以上の結果から、実施例4と同様、このような方法で寒天培地を用いて栽培した植物に、pRSS1S−GFPmut2によって形質転換した青枯病菌を感染させることによって、青枯病菌の検出、移動、追跡または増殖等の観察(すなわちモニタリング)を、経時的により簡便に行うことができることが判る。すなわち、前述した参考例で示したような茎の切片を作製する必要はなく、観察の度に植物を切断する必要がない。また、寒天培地の中に根が侵入しないために蛍光実体顕微鏡による観察の解像度を向上でき、さらに、寒天培地表面の栽培であるため短期間で観察を行うことができる。
また、図9のEに示す感染後48時間後の側根と、図11に示す感染後48時間後の側根とを比較すると、感染条件および培養条件等は同様であるのに図11に示すpRSS1S−GFPmut2を用いて形質転換した場合の方がより強い蛍光強度を得ている。すなわち、pRSS12を用いる場合よりも、より簡便かつ明瞭に青枯病菌をモニタリングすることができることがわかった。これは、実施例3に係る結果と一致している。
(実施例6)
以下、pRSS12によって形質転換した青枯病菌を用いた、寒天培地表面で栽培したトマトの品種別による青枯病菌への感受性または耐性の評価に係る実施例について説明する。
参考例1に記載した方法で、pRSS12を調製後、青枯病菌MAFF106611株を形質転換した。得られた青枯病菌の形質転換菌を、寒天培地表面の播種後1または3週間のトマトに感染させた。なお、寒天培地の成分、トマトの栽培方法および青枯病菌の感染方法など詳細については実施例4と同様である。トマトには、ポンデローザ、大型福寿およびB−バリアー(いずれもタキイ種苗株式会社)の品種を用いた。このうち、ポンデローザおよび大型福寿は青枯病菌に感受性を有する品種であり、B−バリアーは青枯病菌に耐性を有する品種である。
図12は、実施例6に係るpRSS12を用いて形質転換した青枯病菌をトマトに感染させ寒天培地表面で培養した様子を示す蛍光実体顕微鏡による図面に代わる写真である。青枯病菌由来の蛍光(GFPuv)は緑色に検出され、植物の葉緑体に由来する自家蛍光は赤色に検出される。

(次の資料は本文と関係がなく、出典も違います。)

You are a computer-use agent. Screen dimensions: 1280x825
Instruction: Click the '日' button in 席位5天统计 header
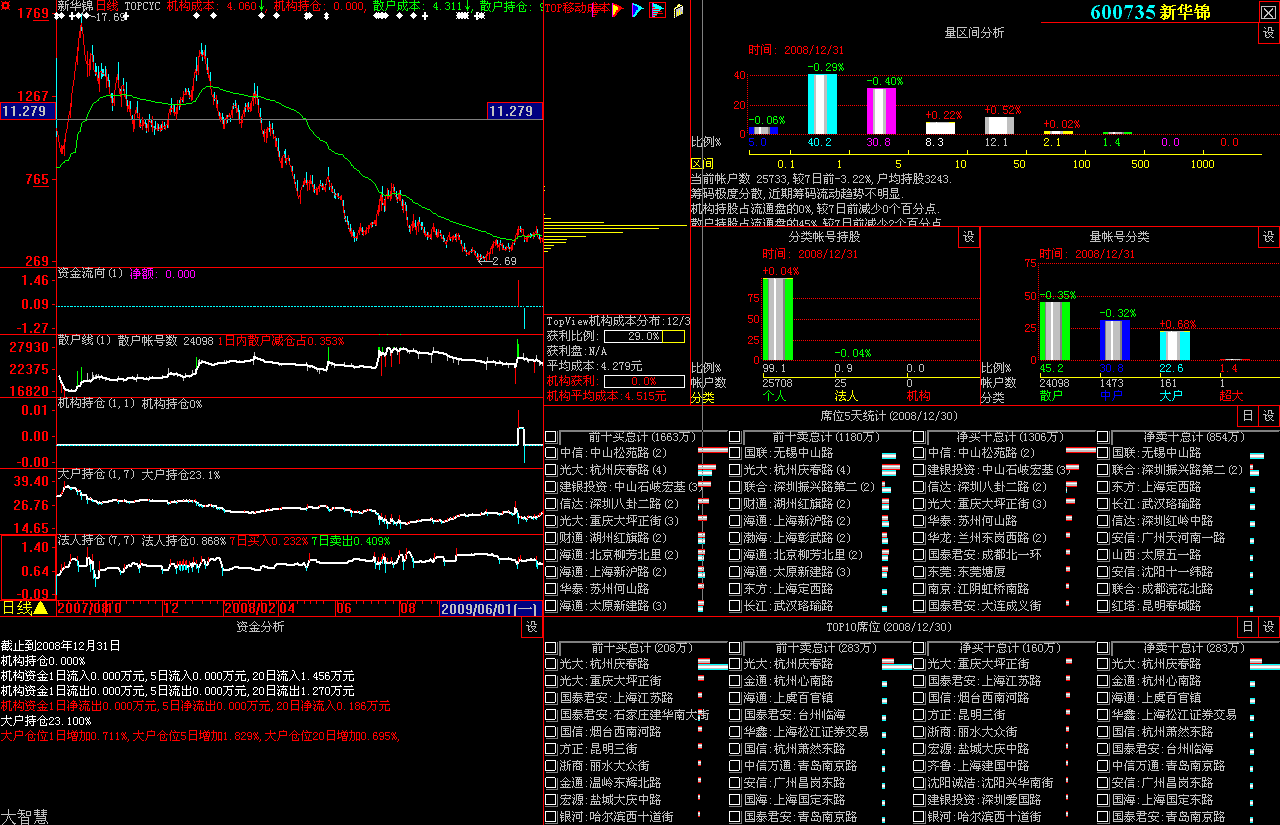click(1247, 416)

図12のAは、播種後1週間のポンデローザ(感受性品種)に感染させた場合の、感染後96時間経過後の芽生えの様子を示す。既に、葉脈への侵入が観察された。図12のBは、播種後1週間のポンデローザに感染させた場合の感染後96時間経過後の根端の様子を示す。側根の根端より、青枯病菌が漏出している様子が観察された。なお、写真には示していないが、播種後1週間に青枯病菌を感染させた場合には、いずれの品種においても根端、側根および胚軸に蛍光(GFPuv)で確認された。

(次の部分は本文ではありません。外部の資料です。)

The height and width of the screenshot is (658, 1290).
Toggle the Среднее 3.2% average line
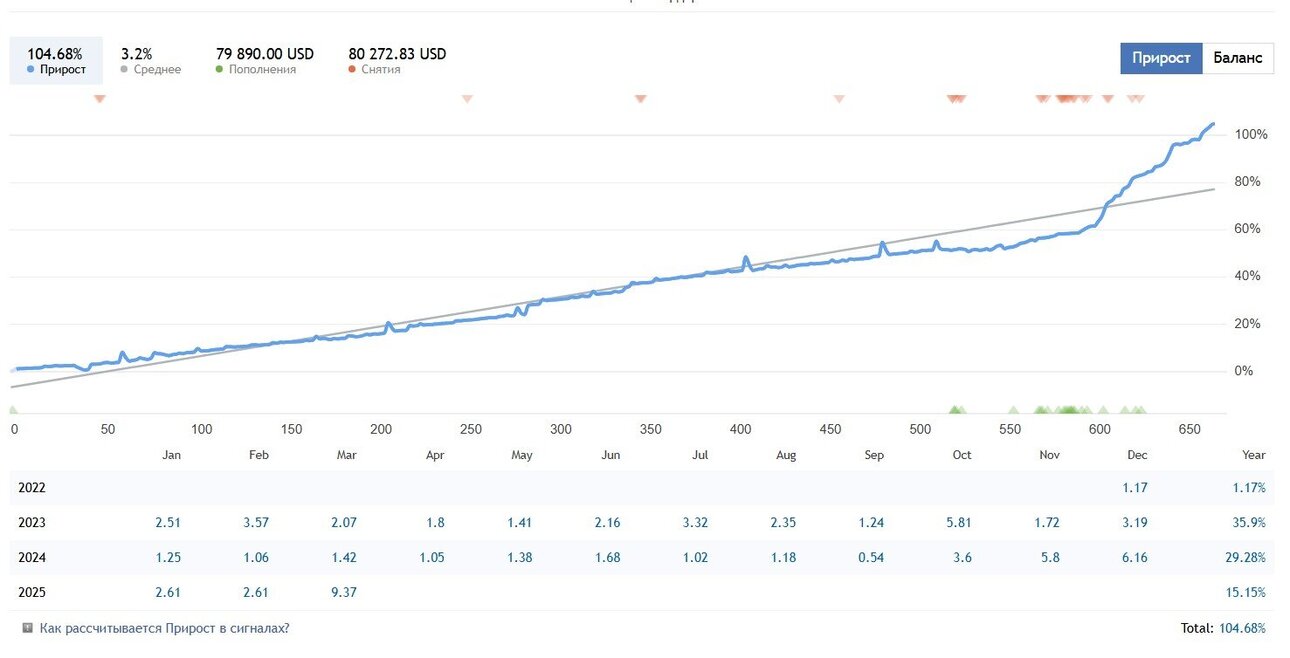[x=150, y=61]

図12のCは、播種後3週間のポンデローザに感染させ、120時間経過した後の根の様子を示す。青枯病菌の増殖が緑色の蛍光(GFPuv)で確認され、側根への侵入も生じていた。図12のDは、播種後3週間のポンデローザに青枯病菌を感染させ、120時間経過した後の胚軸の様子を示す。青枯病菌の増殖が緑色の蛍光(GFPuv)で確認された。図12のEは、播種後3週間のB−バリアー(耐性品種)に青枯病菌を感染させ、120時間経過した後の根の様子を示す。主根での青枯病菌の増殖が蛍光(GFPuv)で確認された。側根への侵入は生じていなかった。図12のFは、 播種後3週間のB−バリアーに青枯病菌を感染させ、120時間経過した後の胚軸の様子を示す。胚軸では蛍光(GFPuv)は、ほとんど観察されなかった。なお、写真中のスケールは、2mmである。

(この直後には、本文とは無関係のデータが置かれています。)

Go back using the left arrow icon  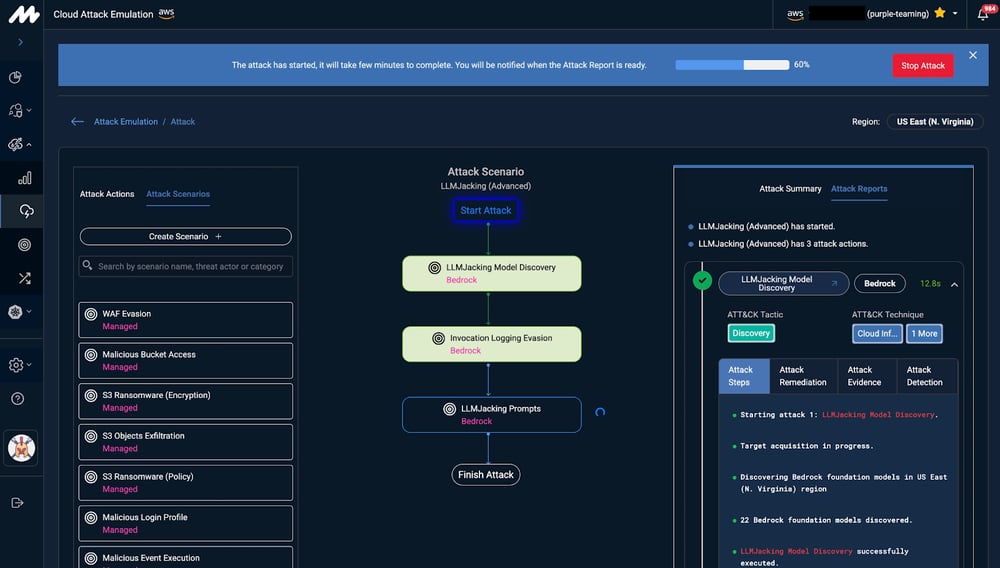point(77,122)
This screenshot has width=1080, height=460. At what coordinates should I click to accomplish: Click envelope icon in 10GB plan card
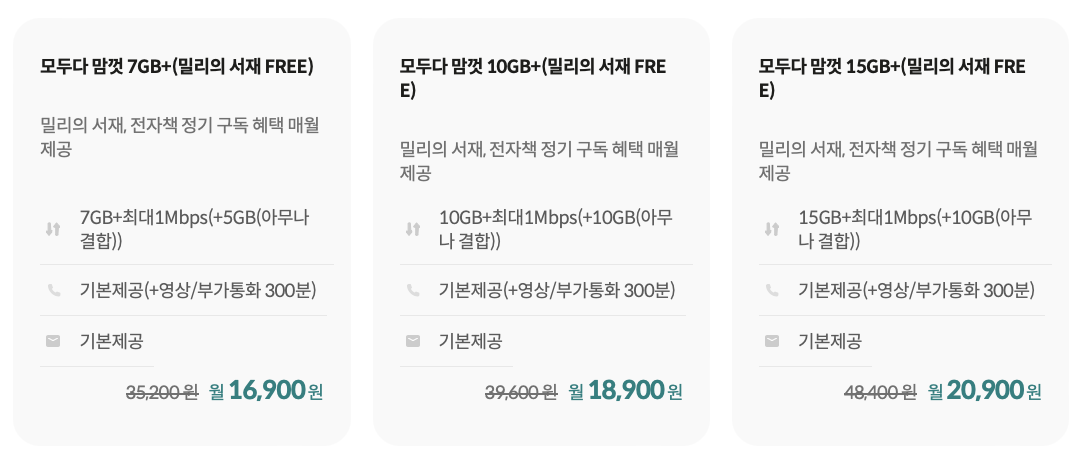pos(413,341)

以上の結果から、播種後1週間の植物に感染させた場合には青枯病菌への感受性または耐性が判断できず、播種後3週間の植物に感染させた場合には青枯病菌への感受性または耐性によって菌の侵入割合が異なることがわかった。播種後3週間で感染させた場合、感受性品種では、葉脈を含む植物体の全般で青枯病菌由来の緑色蛍光が観察され、また品種によっては側根の根端から青枯病菌の漏出が観察されることがわかった。一方、耐性の品種では、菌の増殖は主に主根に限定され、側根への侵入は観察されなかった。そこで、青枯病菌への感受性または耐性による菌の侵入割合について詳細に調べるため、青枯病菌の側根への侵入についてのさらなる実験を行った。
図12の場合と同様、まず、3週間寒天培地表面で栽培したトマト(ポンデローザ、大型福寿およびB−バリアー)の芽生えの根端に青枯病菌を接種した。その後、各品種での側根への青枯病菌の侵入を経時的に観察しモニタリングを行った。図13は、実施例6に係るトマト品種別による青枯病菌の侵入割合を示す表である。それぞれの品種において、青枯病菌の接種後(Time after infection)72時間後、90時間後および108時間後において観察を行った。なお、ポンデローザ(Ponderosa)は12個、大型福寿(Oogata-fukujyu)は16個、B−バリアー(B-barrier)は14個の側根を用いて観察を行った。
その結果、図13に示すように、感染後72時間では、青枯病菌に感受性の品種であるポンデローザおよび大型福寿では側根への菌の侵入が高い割合で観察された。一方、青枯病菌に耐性の品種であるB−バリアーでは、菌の侵入の割合は低かった。感染後90時間および感染後108時間でも同様の結果が観察された。
本実施例6に係る結果から、青枯病菌の検出、移動、追跡または増殖等の観察(すなわちモニタリング)を行い、そのモニタリング結果を指標として、植物品種による青枯病菌に対する感受性または耐性を評価できることが示唆された。具体的には、感染後72時間程度での、側根への青枯病菌の侵入割合を調べることで、青枯病菌に対する感受性または耐性を調べることができることがわかった。なお、本実施例6ではpRSS12を用いて形質転換した青枯病菌を使用しているが、同様の方法でpRSS1S−GFPuvおよびpRSS1S−GFPmut2でもこのようなモニタリングを利用した評価方法が行えることが示唆される。特に、実施例2および3の結果を考慮すると、pRSS1S−GFPmut2を用いると、より明瞭かつ簡便に、しかも従来行われていた方法よりも短時間でモニタリングが行えるため感受性または耐性の評価を容易に行えることが示唆される。
さらに言えば、上述の結果は、本発明の形質転換された青枯病菌を含む「植物に感染する病原菌に標識物質をコードする遺伝子を含む外来遺伝子を導入して標識物質を産生する性質を有するものとした当該病原菌」を用いれば、上述した青枯病菌に係るモニタリング方法ならびにこれを応用した評価方法およびスクリーニング方法に準じて各種病原菌についてのモニタリング方法ならびにこれを応用した評価方法およびスクリーニング方法を実施し得ることを示している。